All calculators (and subgraphs) are defined here. Most of them can be found in the calculators/ or gpu/ folders. There's no external documentation for them, but almost all the code is documented: comments describing the calculator are provided alongside the calculator definition. In addition to this, alongside the calculator (recorded in .cc and .h files), there may be a .proto file. These define the so-called calculator options and are written in Protobuf format.

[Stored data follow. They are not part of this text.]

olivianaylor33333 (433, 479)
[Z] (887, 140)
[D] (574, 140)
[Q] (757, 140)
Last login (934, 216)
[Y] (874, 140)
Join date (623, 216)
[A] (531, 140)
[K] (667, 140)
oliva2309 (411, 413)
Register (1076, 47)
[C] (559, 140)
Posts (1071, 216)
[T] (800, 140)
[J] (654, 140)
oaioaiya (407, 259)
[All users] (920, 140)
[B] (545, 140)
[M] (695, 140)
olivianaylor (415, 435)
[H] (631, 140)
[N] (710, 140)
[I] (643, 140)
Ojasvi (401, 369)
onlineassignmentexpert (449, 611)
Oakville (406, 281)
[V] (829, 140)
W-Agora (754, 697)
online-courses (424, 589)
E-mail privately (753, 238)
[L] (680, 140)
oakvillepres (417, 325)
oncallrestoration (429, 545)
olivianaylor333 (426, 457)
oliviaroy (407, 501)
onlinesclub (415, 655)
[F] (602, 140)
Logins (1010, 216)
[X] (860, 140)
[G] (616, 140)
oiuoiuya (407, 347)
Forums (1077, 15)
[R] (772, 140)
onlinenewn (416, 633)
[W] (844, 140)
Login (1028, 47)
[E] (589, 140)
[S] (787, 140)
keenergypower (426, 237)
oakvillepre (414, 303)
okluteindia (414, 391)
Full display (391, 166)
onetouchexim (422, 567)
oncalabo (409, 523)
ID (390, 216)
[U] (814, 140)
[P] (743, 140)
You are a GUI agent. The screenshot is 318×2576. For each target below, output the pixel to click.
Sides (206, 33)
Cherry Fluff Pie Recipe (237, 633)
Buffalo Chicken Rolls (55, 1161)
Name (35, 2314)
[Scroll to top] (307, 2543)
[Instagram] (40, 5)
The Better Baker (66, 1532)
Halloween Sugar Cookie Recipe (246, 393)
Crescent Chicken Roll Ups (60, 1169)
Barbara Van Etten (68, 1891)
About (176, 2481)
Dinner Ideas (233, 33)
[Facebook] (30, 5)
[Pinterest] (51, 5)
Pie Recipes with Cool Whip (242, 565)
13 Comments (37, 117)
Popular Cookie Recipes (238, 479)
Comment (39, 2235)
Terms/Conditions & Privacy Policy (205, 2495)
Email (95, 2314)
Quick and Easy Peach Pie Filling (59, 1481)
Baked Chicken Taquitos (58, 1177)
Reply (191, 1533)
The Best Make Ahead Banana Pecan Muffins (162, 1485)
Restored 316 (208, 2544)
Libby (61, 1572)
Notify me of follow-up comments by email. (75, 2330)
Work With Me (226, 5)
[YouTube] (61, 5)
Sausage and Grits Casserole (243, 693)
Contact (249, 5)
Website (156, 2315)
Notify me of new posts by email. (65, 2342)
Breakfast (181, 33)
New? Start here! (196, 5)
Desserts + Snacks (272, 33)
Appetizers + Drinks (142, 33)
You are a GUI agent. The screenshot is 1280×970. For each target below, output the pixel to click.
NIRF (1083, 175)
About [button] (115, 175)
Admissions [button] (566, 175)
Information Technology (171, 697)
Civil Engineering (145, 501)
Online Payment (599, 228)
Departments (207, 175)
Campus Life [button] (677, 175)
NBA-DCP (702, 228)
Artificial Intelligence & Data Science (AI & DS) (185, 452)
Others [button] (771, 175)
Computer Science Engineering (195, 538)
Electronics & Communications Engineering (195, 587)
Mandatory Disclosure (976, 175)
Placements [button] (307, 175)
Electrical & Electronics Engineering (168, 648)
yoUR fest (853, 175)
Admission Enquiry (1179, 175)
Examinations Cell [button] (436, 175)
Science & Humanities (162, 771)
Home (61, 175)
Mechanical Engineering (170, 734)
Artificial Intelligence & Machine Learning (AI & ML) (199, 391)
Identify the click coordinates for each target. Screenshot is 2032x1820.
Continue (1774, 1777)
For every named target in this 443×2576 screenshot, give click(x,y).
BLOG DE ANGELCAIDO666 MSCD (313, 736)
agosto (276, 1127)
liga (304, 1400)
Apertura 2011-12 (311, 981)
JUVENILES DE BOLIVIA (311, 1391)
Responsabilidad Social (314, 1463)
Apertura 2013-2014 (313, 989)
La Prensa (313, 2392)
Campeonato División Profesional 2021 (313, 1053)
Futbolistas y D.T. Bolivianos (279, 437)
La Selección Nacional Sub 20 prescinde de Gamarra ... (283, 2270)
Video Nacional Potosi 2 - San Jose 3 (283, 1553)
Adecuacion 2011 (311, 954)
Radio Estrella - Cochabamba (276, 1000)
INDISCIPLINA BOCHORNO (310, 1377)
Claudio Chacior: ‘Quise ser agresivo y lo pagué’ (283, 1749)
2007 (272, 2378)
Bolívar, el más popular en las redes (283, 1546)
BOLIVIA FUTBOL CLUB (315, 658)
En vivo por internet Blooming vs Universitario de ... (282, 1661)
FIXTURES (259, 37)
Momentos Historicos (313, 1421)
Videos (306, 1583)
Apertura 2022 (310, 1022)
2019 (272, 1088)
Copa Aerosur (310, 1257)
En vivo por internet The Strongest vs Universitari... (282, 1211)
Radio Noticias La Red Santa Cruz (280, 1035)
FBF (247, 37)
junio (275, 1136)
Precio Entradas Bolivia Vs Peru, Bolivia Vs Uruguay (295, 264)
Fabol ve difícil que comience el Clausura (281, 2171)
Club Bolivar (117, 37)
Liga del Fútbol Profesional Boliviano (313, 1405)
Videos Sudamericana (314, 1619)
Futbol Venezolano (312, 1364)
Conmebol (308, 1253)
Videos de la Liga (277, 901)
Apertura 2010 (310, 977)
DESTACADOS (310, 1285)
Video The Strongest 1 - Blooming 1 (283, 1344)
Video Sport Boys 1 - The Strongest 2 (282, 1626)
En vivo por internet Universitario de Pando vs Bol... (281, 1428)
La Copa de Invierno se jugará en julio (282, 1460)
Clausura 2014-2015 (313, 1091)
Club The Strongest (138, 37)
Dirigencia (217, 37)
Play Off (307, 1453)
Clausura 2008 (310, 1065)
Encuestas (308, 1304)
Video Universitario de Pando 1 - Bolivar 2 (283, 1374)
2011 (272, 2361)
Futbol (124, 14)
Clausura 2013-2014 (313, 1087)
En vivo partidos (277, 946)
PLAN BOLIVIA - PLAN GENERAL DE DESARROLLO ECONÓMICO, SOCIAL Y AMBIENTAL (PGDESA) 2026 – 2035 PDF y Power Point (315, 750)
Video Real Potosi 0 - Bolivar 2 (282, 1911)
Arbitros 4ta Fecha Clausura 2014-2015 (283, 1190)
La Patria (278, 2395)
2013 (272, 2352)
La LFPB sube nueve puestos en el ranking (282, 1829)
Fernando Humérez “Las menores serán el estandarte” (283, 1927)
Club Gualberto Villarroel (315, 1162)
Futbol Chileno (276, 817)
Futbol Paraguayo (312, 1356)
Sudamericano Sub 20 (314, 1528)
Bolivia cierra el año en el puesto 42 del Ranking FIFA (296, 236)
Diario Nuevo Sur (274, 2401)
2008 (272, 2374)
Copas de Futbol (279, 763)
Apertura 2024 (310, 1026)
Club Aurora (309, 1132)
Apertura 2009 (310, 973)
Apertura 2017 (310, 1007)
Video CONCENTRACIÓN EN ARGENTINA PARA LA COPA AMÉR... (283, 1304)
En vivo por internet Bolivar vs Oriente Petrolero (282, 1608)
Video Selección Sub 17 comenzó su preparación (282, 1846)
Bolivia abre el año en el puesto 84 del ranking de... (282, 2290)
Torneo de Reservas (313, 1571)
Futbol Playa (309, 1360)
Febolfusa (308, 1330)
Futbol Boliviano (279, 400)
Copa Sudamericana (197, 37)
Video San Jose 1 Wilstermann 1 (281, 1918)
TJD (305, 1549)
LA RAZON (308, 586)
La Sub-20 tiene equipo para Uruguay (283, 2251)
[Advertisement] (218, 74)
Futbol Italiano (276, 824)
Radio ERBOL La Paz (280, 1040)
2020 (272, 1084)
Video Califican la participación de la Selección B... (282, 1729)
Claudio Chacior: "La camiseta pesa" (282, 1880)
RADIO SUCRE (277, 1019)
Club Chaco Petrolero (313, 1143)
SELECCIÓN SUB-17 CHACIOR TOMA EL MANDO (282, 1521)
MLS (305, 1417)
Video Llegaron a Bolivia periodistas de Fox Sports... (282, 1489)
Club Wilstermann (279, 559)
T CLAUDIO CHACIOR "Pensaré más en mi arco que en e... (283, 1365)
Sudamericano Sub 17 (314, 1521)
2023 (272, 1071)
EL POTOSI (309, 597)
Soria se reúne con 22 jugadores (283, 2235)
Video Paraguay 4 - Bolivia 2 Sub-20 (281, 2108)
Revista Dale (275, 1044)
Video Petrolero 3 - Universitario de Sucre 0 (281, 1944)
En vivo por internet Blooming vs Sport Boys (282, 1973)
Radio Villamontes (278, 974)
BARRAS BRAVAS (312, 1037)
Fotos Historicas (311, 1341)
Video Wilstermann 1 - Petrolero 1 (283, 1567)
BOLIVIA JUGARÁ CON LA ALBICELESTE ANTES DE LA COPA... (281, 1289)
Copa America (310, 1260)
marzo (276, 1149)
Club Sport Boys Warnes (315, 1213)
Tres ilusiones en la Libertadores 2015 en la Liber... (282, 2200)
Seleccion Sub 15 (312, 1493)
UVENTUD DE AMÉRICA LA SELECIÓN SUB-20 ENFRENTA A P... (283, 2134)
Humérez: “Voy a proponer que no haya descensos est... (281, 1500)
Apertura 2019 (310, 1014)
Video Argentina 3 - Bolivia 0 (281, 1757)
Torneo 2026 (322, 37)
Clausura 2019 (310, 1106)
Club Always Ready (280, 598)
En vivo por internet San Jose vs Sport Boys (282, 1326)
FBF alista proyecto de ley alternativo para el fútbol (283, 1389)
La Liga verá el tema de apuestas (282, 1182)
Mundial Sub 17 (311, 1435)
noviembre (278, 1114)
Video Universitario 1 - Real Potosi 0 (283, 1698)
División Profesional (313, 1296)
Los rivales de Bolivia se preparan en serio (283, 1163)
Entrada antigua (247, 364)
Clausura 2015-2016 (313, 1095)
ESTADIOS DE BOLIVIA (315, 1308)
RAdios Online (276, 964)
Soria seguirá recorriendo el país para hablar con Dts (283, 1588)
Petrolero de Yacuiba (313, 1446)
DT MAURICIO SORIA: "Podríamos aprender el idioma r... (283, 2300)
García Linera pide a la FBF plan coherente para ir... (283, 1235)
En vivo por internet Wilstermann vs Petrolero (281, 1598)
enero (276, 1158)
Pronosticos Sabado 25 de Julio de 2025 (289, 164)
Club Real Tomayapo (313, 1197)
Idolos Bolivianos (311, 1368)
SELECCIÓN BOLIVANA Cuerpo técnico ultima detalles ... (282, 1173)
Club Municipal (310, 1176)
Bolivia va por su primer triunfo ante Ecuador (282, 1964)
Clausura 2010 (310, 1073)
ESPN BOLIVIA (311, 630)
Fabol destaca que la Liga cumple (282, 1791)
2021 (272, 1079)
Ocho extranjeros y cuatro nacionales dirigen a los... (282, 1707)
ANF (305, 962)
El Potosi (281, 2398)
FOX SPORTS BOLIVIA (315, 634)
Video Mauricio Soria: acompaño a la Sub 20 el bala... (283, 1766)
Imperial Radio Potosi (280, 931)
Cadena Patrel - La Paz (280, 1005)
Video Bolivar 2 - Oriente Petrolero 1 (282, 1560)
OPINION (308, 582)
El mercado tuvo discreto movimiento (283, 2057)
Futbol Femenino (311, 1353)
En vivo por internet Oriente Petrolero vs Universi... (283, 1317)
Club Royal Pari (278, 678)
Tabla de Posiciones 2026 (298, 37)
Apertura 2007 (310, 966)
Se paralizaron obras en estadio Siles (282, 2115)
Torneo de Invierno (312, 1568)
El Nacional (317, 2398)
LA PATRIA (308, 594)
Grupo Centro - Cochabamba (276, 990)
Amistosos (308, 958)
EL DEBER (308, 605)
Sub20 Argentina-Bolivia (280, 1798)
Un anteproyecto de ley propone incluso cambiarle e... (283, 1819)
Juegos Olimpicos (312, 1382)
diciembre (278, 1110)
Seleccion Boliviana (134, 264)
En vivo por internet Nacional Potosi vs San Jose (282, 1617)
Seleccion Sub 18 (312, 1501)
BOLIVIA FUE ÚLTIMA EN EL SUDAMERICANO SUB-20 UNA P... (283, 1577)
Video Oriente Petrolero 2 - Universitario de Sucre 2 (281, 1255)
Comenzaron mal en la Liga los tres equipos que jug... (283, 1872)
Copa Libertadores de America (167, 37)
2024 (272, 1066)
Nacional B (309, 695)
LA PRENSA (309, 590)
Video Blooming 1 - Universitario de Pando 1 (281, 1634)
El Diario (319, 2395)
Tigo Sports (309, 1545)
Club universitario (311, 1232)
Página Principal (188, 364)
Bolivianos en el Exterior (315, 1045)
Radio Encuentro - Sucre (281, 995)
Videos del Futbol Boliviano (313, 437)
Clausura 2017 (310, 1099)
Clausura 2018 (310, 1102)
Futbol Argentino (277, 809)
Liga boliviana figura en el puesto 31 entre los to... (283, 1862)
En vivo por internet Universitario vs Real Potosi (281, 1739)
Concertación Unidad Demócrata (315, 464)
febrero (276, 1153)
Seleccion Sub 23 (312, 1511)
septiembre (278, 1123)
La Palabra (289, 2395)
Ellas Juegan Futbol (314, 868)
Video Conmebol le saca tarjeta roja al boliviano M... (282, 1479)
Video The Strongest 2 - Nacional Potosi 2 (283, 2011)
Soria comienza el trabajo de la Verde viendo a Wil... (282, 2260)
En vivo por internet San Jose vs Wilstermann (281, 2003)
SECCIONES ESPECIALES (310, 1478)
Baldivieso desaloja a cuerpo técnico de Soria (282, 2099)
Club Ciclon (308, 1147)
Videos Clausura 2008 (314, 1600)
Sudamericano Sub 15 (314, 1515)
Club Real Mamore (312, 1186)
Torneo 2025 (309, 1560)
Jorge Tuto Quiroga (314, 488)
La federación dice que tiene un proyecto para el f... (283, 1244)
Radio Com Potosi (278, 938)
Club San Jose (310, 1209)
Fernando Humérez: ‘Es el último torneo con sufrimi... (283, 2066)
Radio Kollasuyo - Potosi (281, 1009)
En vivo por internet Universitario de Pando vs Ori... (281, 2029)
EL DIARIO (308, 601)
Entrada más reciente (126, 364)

As an example, let's consider the task of detecting objects in an input image using a specific ML model. What is needed for this:

Receive the input image and resize it to 640×640 (assuming our model expects an input tensor of this size — these numbers need to be specified in the option of the respective calculator).
Transform the compressed image into a tensor.
Pass this tensor through the model and obtain raw predictions.
Convert the raw predictions into a type recognizable by Mediapipe, called Detections.
Output this type from the graph.

In Mediapipe, all these actions translate into an elegant graph — a sequence of vertices with specific types of input/output data and vertex parameters:

                    # Define the incoming and outgoing streams (for example, we can catch the outgoing one with a callback in the application)
input_stream: "image"
output_stream: "detections"
# The input image is transformed into an image of size 640х640 while
# maintaining the aspect ratio. The rest of the picture is filled with zero
# pixels (a transformation known as letterboxing).
# Then the image is transformed into a tensor required by the TensorFlow Lite model.
node {
  calculator: "ImageToTensorCalculator"
  input_stream: "IMAGE:image"
  output_stream: "TENSORS:input_tensor"
  output_stream: "LETTERBOX_PADDING:letterbox_padding"
  options: {
    [mediapipe.ImageToTensorCalculatorOptions.ext] {
      output_tensor_width: 640
      output_tensor_height: 640
      keep_aspect_ratio: true
      output_tensor_float_range {
        min: 0.0
        max: 255.0
      }
      border_mode: BORDER_ZERO
    }
 }
}
# Here we simply perform inference using the tflite model
# There is support for GPU, tflite, nnapi delegates, etc. 
node {
   calculator: "InferenceCalculator"
   input_stream: "TENSORS:input_tensor"
   output_stream: "TENSORS:output_tensor"
   options: {
     [mediapipe.InferenceCalculatorOptions.ext] {
       model_path: "model.tflite"
       delegate { gpu {} }
     }
   }
}
# Decodes the tensors obtained by the TensorFlow Lite model into an output type of Detections
# Each Detection consists of at least a Label, Label_id, Score, and a Bounding Box describing the detected object in the format (xmin, ymin, xmax, ymax), where the coordinates are normalized in the range [0,1]
node {
  calculator: "TensorsToDetectionsCalculator"
  input_stream: "TENSORS:output_tensor"
  output_stream: "DETECTIONS:raw_detections"
  options: {
    [mediapipe.TensorsToDetectionsCalculatorOptions.ext] {
      num_classes: 1
      num_boxes: 2
      num_coords: 4
      min_score_thresh: 0.5
     }
  }
}
# Converts the detection coordinates obtained by the model relative to the resized image with letterboxing into detection coordinates relative to the original image
node {
  calculator: "DetectionLetterboxRemovalCalculator"
  input_stream: "DETECTIONS:raw_detections"
  input_stream: "LETTERBOX_PADDING:letterbox_padding"
  output_stream: "DETECTIONS:detections"
}

The received Detections can be returned to the context and further processed (for example, saved into files with annotations or drawn on the initial image).

The Graph We Created

Now, let's transition from generalities to specifics.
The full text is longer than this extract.